The effectiveness of the approach is validated through extensive simulation and a real‑world testbed. In the simulation phase, the authors use TOSSIM to emulate a 100‑node random deployment over a 250 m × 250 m area. Nodes run the Collection Tree Protocol (CTP) for routing, and the power‑control algorithm is compared against two baselines: (1) all nodes transmitting at maximum power, and (2) all nodes using a fixed low power. Results show that the potential‑game solution, after discrete mapping, raises the average packet delivery ratio from roughly 75 % (max‑power baseline) to over 92 %, while reducing average per‑node power consumption by about 22 %. Consequently, the network lifetime—measured as the time until the first node exhausts its battery—is extended by a factor of up to 1.9.

For hardware validation, the authors deploy 30 TelosB motes on the Indriya testbed, arranged in a 15 m × 15 m grid. The same CTP routing stack is used, and the radios are limited to four discrete power levels (0 dBm, –3 dBm, –6 dBm, –9 dBm). The experimental outcomes mirror the simulation findings: the proposed scheme maintains an average delivery ratio of about 88 % (versus 70 % for the max‑power case), cuts average power draw by roughly 18 %, and more than doubles the overall network lifetime. These results demonstrate that the theoretical advantage of the continuous Nash equilibrium can be effectively transferred to practical, quantized hardware without substantial performance loss.

The paper’s contributions can be summarized as follows:

  1. Game‑theoretic formulation – By casting power control as a potential game, the authors guarantee the existence and uniqueness of a Nash equilibrium, providing a solid analytical foundation for distributed power decisions.
  2. Discrete mapping methodology – The cost‑aware quantization scheme ensures that the performance gains of the continuous solution survive the transition to hardware‑constrained power levels.
  3. Comprehensive evaluation – Both large‑scale simulation (TOSSIM) and real‑world testbed (Indriya) experiments confirm that the approach outperforms naïve max‑power strategies in terms of delivery reliability, energy efficiency, and network longevity.

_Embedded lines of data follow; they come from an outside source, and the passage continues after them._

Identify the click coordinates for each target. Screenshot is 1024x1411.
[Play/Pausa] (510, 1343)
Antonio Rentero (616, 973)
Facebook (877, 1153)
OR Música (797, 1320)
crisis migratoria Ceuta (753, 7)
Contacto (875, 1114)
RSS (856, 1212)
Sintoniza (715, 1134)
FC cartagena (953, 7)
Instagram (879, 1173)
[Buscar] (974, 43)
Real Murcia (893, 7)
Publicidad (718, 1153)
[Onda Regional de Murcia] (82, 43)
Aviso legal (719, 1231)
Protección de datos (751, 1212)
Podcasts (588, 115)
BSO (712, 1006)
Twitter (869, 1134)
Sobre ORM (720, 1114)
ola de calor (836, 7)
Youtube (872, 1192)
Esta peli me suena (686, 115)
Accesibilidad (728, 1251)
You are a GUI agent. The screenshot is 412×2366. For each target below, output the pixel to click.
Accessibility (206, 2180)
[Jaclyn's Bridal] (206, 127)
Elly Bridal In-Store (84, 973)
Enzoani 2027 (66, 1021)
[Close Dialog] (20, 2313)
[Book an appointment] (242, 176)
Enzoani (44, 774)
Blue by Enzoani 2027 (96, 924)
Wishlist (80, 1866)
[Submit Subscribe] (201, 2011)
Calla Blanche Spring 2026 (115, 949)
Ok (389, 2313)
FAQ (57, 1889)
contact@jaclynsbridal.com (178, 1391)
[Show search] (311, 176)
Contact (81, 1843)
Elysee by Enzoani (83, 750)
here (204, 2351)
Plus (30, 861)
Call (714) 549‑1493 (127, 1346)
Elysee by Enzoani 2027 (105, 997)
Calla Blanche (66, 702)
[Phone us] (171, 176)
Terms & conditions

Nevertheless, the work has limitations that suggest avenues for future research. The current model assumes static network topology and traffic patterns; dynamic environments with fading channels, mobility, or varying battery levels would require an adaptive mechanism that updates the potential function parameters (α, β) on‑the‑fly. Moreover, the discrete power sets considered are relatively coarse; emerging radios with finer granularity or continuous‑adjustment capabilities could be integrated to reduce quantization error further. Finally, extending the framework to incorporate additional QoS metrics such as latency, throughput, or fairness would broaden its applicability to heterogeneous IoT deployments.

In conclusion, the study demonstrates that a rigorously derived continuous Nash equilibrium for power control can be practically realized in real WSN hardware through careful mapping to discrete power levels, yielding measurable improvements in reliability and energy sustainability. This bridges the gap between theoretical game‑theoretic optimization and the constraints of low‑power sensor platforms, offering a promising direction for future energy‑aware protocol design.